Task prompt: A verbatim transcription of every record below is required.

Record excerpts:
────────────────────

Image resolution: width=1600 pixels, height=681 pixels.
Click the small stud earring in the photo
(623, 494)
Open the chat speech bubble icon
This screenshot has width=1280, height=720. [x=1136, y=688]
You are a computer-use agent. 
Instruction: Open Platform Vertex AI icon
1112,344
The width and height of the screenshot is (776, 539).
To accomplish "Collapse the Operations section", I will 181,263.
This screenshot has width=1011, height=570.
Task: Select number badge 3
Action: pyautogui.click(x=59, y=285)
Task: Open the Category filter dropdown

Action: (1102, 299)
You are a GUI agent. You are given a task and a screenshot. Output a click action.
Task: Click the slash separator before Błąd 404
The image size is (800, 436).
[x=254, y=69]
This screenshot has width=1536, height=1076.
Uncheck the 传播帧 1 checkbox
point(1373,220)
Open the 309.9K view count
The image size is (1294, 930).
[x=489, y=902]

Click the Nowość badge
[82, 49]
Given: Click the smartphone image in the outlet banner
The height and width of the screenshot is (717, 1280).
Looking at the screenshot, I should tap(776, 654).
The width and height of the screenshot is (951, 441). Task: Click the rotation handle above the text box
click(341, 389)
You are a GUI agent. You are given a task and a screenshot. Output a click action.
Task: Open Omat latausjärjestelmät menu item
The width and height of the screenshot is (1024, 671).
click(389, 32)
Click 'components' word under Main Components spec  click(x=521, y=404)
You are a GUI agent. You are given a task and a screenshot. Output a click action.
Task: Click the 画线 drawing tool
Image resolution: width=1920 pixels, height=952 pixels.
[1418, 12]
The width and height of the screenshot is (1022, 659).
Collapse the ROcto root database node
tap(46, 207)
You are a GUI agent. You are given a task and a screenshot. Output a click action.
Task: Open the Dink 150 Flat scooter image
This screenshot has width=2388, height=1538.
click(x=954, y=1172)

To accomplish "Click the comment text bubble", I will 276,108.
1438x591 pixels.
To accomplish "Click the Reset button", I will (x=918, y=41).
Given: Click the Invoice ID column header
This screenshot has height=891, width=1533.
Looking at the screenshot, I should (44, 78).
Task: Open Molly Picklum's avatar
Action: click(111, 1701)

────────────────────

Answer for this exercise:
Image resolution: width=1600 pixels, height=681 pixels.
Click the small stud earring in the photo
(623, 494)
Open the chat speech bubble icon
This screenshot has width=1280, height=720. [x=1136, y=688]
You are a computer-use agent. 
Instruction: Open Platform Vertex AI icon
1112,344
The width and height of the screenshot is (776, 539).
To accomplish "Collapse the Operations section", I will 181,263.
This screenshot has width=1011, height=570.
Task: Select number badge 3
Action: pyautogui.click(x=59, y=285)
Task: Open the Category filter dropdown

Action: (1102, 299)
You are a GUI agent. You are given a task and a screenshot. Output a click action.
Task: Click the slash separator before Błąd 404
The image size is (800, 436).
[x=254, y=69]
This screenshot has width=1536, height=1076.
Uncheck the 传播帧 1 checkbox
point(1373,220)
Open the 309.9K view count
The image size is (1294, 930).
[x=489, y=902]

Click the Nowość badge
[82, 49]
Given: Click the smartphone image in the outlet banner
The height and width of the screenshot is (717, 1280).
Looking at the screenshot, I should tap(776, 654).
The width and height of the screenshot is (951, 441). Task: Click the rotation handle above the text box
click(341, 389)
You are a GUI agent. You are given a task and a screenshot. Output a click action.
Task: Open Omat latausjärjestelmät menu item
The width and height of the screenshot is (1024, 671).
click(389, 32)
Click 'components' word under Main Components spec  click(x=521, y=404)
You are a GUI agent. You are given a task and a screenshot. Output a click action.
Task: Click the 画线 drawing tool
Image resolution: width=1920 pixels, height=952 pixels.
[1418, 12]
The width and height of the screenshot is (1022, 659).
Collapse the ROcto root database node
tap(46, 207)
You are a GUI agent. You are given a task and a screenshot. Output a click action.
Task: Open the Dink 150 Flat scooter image
This screenshot has width=2388, height=1538.
click(x=954, y=1172)

To accomplish "Click the comment text bubble", I will 276,108.
1438x591 pixels.
To accomplish "Click the Reset button", I will (x=918, y=41).
Given: Click the Invoice ID column header
This screenshot has height=891, width=1533.
Looking at the screenshot, I should (44, 78).
Task: Open Molly Picklum's avatar
Action: click(111, 1701)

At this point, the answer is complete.